Professor Andrew Gomez was awarded a Whiting Fellowship to collect and preserve oral histories about race in Tacoma.

Andrew Gomez

As the son of Cuban and Honduran immigrants living in the culturally diverse world of Miami, Andrew Gomez became interested in history at a young age. Specifically, he wanted to know how Cuba’s history led to the proliferation of Cuban culture in the city.

“I had a real interest in South Florida as a place, particularly because the more I went to other parts of the United States, the more I realized that Miami was the exception and not the rule when it comes to immigration and immigrant history,” he says.

Andrew is a history professor at Puget Sound and far from his Florida roots, but he has found a new passion exploring the history of migration here in Tacoma. He was recently one of seven American educators awarded a $50,000 Public Engagement Fellowship from the Whiting Foundation. Awarded to humanities faculty who embrace public engagement, the fellowships fund ambitious, often collaborative projects with the goal of creating educational resources for public use.

For his project, Andrew will create a website to preserve and share the oral histories of three facets of Tacoma history: the expulsion of Tacoma’s Chinese population in 1885 and the city’s attempts to reconcile the event 100 years later; the history of the Hilltop neighborhood, including redlining and gentrification; and current resistance to the Northwest Detention Center. He will collaborate with campus and community members including Lo Sun “Lotus” Perry, a professor in Puget Sound’s Asian studies department and a member of the Chinese Reconciliation Project Foundation’s board; members of Tacoma’s Hilltop Action Coalition; and Puget Sound’s Advocates for Detained Voices club, which works with local advocacy groups to offer basic legal and counseling services for families of detained individuals.

Students participate in Orientation activities at Tacoma's Chinese Reconciliation Park.

“It’s about trying to create community history,” Andrew says. “The workplace of the historian is the archive, and the archive has always been a privileged institution because it’s primarily about the histories of people that we deem worthy of preserving. Oral history has always served as something that counteracts that.”

The project has been percolating in Andrew’s mind for four years. When he interviewed for a postdoctoral position at Puget Sound in 2015, he stayed at a hotel on the Tacoma waterfront, less than half a mile from the Tacoma Chinese Reconciliation Park. “I just remember walking through the park and reading the plaques and everything, and it was fascinating,” he recalls. “I’m interested in immigrant history, but typically immigrants from Latin America.

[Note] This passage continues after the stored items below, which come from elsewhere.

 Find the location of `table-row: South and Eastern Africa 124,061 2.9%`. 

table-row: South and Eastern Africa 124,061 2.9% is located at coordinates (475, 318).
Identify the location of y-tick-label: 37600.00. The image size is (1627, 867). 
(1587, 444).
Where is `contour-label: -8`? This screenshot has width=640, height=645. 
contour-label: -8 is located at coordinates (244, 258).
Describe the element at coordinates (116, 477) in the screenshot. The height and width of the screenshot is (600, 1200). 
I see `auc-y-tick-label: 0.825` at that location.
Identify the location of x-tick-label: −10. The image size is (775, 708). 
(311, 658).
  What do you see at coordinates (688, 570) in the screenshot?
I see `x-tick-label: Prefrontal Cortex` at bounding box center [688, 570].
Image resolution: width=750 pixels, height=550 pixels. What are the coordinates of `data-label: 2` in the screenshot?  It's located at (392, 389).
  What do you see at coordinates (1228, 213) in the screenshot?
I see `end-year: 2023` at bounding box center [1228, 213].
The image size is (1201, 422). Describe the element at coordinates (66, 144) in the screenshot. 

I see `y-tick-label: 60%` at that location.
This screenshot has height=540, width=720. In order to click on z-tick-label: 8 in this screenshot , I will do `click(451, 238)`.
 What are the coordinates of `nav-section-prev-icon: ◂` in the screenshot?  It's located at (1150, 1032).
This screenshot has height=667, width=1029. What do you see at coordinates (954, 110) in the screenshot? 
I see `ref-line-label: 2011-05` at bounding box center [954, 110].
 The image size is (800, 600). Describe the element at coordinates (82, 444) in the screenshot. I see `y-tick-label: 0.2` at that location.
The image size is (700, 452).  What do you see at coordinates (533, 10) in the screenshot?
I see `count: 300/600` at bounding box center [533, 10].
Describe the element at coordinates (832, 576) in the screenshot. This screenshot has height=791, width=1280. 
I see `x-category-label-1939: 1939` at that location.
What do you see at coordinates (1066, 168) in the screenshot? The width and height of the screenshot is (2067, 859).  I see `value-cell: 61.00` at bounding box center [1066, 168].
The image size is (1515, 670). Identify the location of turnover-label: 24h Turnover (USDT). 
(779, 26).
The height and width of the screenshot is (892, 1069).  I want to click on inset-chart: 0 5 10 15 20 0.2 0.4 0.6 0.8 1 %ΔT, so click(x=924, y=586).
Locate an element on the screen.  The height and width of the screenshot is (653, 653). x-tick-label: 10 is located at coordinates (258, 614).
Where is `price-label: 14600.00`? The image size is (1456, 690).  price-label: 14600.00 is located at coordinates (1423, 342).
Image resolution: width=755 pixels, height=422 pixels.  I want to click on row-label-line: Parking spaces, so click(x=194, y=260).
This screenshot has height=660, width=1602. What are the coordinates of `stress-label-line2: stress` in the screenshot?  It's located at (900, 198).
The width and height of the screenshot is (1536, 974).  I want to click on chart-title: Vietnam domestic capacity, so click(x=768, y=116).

I thought, ‘Well, if I end up here, I’d like to know more about this.’ It’s kind of amazing how little historical scholarship there is on the event.”

Subsequently, Andrew spent hours in Tacoma Public Library’s Northwest Room, digging up any and all information on the Chinese expulsion. Those materials became the basis of a digital history class he taught early on in his professorship and a website dedicated to the event.

Now, with the funding from the Whiting Fellowship, he will spend the coming academic year delving in to the other historical aspects of race in Tacoma. This summer, he will hire one of his students to help him collect oral histories about community in the Hilltop neighborhood. In the fall, he will teach a new course about oral history methodology in which his students will gather histories related to the creation of Chinese Reconciliation Park. His website is set to be public in spring 2020. But Andrew notes that his work won’t end then.

“It’s a big project,” he says. “It’s about getting [the website] substantively going and then continuing forever. This is by no means an endpoint. It’s about communities coming together to try and preserve these stories.”